ダイエットで失敗を繰り返す人々が注目しがちな「即やせ」。しかし、長期的にみて、身体的にも精神的にもデメリットが大きいダイエット方法だということをご存知だろうか。断食や糖質制限を頑張って1週間で2㎏を落としても、そのほとんどは残念ながら脂肪ではない。それでもなぜ人は「劇的大変身」に惹かれてしまうのか?その答えは脳の仕組みにあるのだという。本稿は、mikiko『ニュージーランド式 24時間やせる身体をつくる ベストセルフダイエット』(Gakken)の一部を抜粋・編集したものです。
「即やせ」はなぜ
失敗を招きやすいのか?
「即やせ」はダイエットでよく登場するキーワードですが、多くの人が努力の方向性を間違えるきっかけになっています。短期的に劇的な効果が出る方法がいかにも正しいような気もしますが、1年以上で見てみれば長期的に失敗・リバウンドにつながるものになりやすいのです。
その理由は、即やせは長期的に続くようには設計されていないから。成功の定義も「2カ月で5kg減らすこと」などと、1年以上先のことには触れていないことがほとんどであり、とにかく短期間に数字で結果が出ることに焦点が当てられています。その後にリバウンドしようと、ダイエット開始時よりも体重が増えてしまおうと、関係なく“成功事例”として語られるでしょう。
こうした短期間での劇的変化をうたうメソッドは、エビデンス(科学的根拠)に使っている研究も、8~16週間で調べたものが多く使われています。
しかし、強い薬には強い副作用がついてくるのと同じで、短期間で体重やライフスタイルを大きく変えようとすると、身体的にも精神的にも大きな負荷がかかります。一時的に体重は落ちるかもしれませんが、長期的にはホルモン・代謝・筋肉量に悪影響が生じてしまうリスクがあるのです。つまり、今即やせすることは、未来で太りやすい身体になる可能性があるということ。

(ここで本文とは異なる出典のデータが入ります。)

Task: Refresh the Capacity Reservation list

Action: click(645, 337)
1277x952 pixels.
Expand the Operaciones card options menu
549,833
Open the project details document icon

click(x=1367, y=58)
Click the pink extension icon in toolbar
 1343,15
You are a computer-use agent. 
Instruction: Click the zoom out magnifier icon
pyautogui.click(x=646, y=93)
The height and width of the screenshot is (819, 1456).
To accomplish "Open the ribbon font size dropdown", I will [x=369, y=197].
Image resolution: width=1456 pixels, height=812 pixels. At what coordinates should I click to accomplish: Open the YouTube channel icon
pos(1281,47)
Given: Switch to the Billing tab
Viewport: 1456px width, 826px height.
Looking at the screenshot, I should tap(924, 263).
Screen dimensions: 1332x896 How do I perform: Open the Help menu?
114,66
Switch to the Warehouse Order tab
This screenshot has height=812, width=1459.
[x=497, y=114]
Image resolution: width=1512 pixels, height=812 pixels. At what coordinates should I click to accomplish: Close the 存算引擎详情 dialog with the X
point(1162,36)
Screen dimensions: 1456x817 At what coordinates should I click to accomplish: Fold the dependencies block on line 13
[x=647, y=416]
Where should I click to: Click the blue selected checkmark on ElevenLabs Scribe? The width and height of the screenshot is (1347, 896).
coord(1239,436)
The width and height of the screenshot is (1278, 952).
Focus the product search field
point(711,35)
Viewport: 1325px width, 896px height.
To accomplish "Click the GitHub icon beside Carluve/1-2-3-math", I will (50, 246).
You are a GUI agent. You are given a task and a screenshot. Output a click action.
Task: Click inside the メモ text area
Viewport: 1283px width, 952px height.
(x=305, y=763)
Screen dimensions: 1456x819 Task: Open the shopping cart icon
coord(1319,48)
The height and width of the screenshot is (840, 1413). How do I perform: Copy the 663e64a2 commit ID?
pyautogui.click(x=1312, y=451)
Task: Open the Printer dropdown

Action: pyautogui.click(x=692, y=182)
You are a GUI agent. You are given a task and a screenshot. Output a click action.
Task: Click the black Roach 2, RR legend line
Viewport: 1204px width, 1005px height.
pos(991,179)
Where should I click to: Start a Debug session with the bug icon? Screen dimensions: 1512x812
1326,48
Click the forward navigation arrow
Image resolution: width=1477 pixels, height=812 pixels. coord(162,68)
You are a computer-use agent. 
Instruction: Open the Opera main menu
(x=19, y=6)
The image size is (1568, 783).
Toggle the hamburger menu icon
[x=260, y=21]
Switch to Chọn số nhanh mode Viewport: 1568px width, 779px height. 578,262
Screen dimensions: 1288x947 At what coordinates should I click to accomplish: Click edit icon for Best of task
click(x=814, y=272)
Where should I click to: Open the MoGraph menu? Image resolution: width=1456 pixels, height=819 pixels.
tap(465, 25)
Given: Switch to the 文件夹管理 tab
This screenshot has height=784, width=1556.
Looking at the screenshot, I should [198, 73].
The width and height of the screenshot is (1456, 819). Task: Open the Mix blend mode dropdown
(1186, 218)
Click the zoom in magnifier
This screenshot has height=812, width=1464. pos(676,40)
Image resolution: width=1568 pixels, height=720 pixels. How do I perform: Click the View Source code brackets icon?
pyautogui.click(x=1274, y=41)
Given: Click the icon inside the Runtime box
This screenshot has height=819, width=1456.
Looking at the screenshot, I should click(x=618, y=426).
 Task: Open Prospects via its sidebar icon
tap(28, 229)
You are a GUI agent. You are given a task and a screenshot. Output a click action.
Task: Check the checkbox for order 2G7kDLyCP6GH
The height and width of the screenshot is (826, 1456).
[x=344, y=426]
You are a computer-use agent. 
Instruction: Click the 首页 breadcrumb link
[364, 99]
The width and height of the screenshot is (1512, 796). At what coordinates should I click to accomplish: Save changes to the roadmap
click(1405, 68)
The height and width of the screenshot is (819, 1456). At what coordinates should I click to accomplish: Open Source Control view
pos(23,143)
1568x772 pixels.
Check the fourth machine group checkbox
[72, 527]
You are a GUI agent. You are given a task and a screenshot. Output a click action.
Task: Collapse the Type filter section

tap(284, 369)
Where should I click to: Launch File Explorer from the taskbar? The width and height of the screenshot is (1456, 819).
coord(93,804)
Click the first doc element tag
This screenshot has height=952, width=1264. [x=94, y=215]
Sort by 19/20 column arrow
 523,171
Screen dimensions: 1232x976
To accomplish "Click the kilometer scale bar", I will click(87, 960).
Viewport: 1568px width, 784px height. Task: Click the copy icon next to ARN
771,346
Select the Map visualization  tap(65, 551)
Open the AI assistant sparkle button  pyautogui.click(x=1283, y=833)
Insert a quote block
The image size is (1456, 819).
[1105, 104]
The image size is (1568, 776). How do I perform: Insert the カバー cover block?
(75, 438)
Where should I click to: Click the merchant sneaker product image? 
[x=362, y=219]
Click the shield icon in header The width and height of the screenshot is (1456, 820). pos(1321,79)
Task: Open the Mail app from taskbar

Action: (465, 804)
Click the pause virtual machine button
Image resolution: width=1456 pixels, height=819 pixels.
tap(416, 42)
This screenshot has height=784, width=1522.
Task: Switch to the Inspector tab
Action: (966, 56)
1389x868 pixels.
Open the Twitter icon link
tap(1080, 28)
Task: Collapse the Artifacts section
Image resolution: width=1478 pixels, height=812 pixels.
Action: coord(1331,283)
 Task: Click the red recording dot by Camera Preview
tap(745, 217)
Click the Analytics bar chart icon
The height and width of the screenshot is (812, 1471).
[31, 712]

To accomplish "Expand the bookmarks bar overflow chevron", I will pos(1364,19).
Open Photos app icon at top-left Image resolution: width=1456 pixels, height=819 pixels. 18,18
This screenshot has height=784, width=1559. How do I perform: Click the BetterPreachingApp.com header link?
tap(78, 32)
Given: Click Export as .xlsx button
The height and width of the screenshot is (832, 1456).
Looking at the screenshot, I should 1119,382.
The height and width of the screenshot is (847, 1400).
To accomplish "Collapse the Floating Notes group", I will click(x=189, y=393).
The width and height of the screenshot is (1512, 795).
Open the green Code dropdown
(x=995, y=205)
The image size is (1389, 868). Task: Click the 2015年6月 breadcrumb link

これから先数カ月のことしか考えずに目標を設定すると、未来の自分が借金を抱えることになりかねません。そんな“努力”でダイエットとリバウンドを繰り返すことで、どんどん「頑張ってもやせにくい身体」が出来上がっていくことも。こういったリスクや副作用は、紹介されることはほとんどありません。薬には必ず副作用の説明が入っているのに、ダイエットサービスにはその義務がないのです。
1週間で落ちる2kgは
「水分」と「胃腸の内容物」
即やせ情報を見た時は、飛びつく前に「そうか、2カ月でそんなに結果が出たのか。で、その後の1年はどうなったの?」と疑問に思って、調べたり問い合わせたりする癖をつけるようにしましょう。